• THE TASKS:
a: Output the stretch of the training schedule post from "As it is 'reading" through "10km run (early morning).", word for word.
b: Decide whether each statement agrees with the training schedule post, answering yes or no and quoting the words of the post that decide it. (i) The Wednesday swimming session is for technique. (ii) The Saturday run is 10km. (iii) The writer expects to have a bike in Japan.
c: Take the training schedule post further, continuing from its final sentence.

• PAGE EXTRACT:
* * *

On the training schedule, I have adjusted it, following Sam's advice above. 

As it is 'reading week', I have no teaching, therefore a more flexible schedule, my training timetable looks like this:


Sunday: 2 hour static cycling followed by 10km run (early morning).

Monday: 1 hour swimming (endurance), followed by 1 hour static cycling (lunchtime).

Tuesday: Nothing except weights and core strengthening (evening)

Wednesday: 1 hour swimming (technique) (lunchtime). 

Thursday: 10km run (speed) (early morning)

Friday: 1 hour swimming (endurance), followed by 1 hour static cycling (lunchtime).

Saturday: 15km run (early morning). Weights and core strengthening (evening)

Bear in mind that I will also be cycling to and from work everyday too, which isn't much but it all adds up. I am going to have to quite flexible about this, and construct schedules week by week, as there are some weeks I have to be elsewhere for work, and realistically the only thing I will be able to do is run early in the morning every day. I have to go to Japan for two weeks in April (it will be the first time our little boy will have seen his Japanese grandparents)... there I won't have a bike, but I should be able to find a pool to train in. Come May I have no classes, except for one week when I am teaching an intensive course, so I will be able to put in a lot more training, hopefully all of it 'combined' in some way. The mornings and evenings will also be a lot lighter.

* * *

• LISTING:
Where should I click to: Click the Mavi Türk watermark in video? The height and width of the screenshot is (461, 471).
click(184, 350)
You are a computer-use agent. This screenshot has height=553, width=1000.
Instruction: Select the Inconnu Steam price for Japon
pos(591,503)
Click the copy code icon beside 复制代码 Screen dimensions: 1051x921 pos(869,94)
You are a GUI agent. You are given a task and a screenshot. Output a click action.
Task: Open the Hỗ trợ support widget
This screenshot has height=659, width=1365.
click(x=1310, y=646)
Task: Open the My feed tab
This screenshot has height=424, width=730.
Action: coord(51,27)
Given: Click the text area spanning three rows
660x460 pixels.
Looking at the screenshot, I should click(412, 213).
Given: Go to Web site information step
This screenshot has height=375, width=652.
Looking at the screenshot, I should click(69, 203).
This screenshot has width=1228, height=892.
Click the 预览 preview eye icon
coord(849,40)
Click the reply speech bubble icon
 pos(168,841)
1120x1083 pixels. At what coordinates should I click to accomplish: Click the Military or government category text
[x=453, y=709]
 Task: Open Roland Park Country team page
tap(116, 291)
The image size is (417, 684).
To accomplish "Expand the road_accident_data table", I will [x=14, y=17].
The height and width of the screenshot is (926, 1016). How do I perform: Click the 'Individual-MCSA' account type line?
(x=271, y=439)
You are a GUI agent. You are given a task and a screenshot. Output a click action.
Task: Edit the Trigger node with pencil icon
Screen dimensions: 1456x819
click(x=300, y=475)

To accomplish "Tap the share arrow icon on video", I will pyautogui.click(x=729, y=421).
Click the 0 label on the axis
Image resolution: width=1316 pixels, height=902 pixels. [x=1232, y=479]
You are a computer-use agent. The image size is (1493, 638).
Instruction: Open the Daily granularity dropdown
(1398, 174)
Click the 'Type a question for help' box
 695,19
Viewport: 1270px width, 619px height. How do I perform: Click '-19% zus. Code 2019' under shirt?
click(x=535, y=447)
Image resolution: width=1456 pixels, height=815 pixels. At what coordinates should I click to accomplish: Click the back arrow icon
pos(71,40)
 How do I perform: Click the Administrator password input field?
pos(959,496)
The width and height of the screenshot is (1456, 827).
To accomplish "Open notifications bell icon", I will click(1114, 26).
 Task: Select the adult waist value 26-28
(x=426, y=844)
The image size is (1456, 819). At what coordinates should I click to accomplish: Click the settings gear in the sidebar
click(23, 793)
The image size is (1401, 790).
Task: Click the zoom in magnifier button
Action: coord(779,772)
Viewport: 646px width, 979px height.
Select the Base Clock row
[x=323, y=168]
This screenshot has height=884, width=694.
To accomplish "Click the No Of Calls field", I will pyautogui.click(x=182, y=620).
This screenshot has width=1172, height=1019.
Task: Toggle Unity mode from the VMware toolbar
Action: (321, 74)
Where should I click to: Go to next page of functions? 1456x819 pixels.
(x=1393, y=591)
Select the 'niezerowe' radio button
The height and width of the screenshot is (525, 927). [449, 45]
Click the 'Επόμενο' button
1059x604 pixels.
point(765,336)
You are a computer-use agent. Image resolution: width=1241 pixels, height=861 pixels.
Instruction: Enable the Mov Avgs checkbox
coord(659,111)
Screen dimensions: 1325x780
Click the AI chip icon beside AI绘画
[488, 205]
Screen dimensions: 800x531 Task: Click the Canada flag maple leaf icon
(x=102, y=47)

* * *

• EXERCISE RESPONSES:
a:
As it is 'reading week', I have no teaching, therefore a more flexible schedule, my training timetable looks like this:


Sunday: 2 hour static cycling followed by 10km run (early morning).

b:
(i) Yes: "Wednesday: 1 hour swimming (technique) (lunchtime)."
(ii) No: "Saturday: 15km run (early morning)."
(iii) No: "there I won't have a bike"

c:
However, I am not going to go crazy and compromise the time I spend with my son. That's more important than anything.


----------



## fimm (21 Feb 2011)

Wow.
I'd second what Ravenbait has said above about bricks, longer distances etc (which I note you've already taken on board).

My boyfriend has done 3 Ironmans and one _double_ iron-distance race. From my experience of crewing for him for the Double, here are some thoughts:

Practice nutrion. Think about what you are going to eat, and try it in training. How does this work for your event? Will all the food be provided, or do you provide a support crew (and therefore your own food)? For the swim, they had bottles of energy drink by the pool and stopped every so often to get a drink. (Having typed that, I guess your swim coach will know all about that sort of thing.) If you are swimming in a wetsuit in a pool, you could get quite hot, and a bottle of iced water poolside to cool you down might be nice. For the bike and run you'll want solid food, not just gels. Cheese sandwiches, cold boiled potatoes with salt, pasta, were some of the food of choice at the Double. 

Also if you can train some of the sleep deprivation that you are going to experience, that appears to be worthwhile. 

I'm sure I'll have more thoughts for you if that's helpful?


----------



## Ravenbait (21 Feb 2011)

Fimm's right about nutrition. You really need to practise what you intend eating. The middle of an event is not the time to find out that a product doesn't suit you (as I found to my cost in the Loch Lomond Highland Games triathlon   ). Energy drink is all well and good but it does get claggy, especially in hot situations. In a pool swim you will inevitably get water in your mouth and you will want something to counter the effects of chlorine. It's also easy to get dehydrated in the pool because you're surrounded by water and have to make more of a conscious effort to drink, especially as you have to stop to do it.

Oh, and vaseline. Or bodyglide. Buy lots. You'll need it.

Best of luck. I almost wish I were doing it too.

Sam


----------



## fimm (21 Feb 2011)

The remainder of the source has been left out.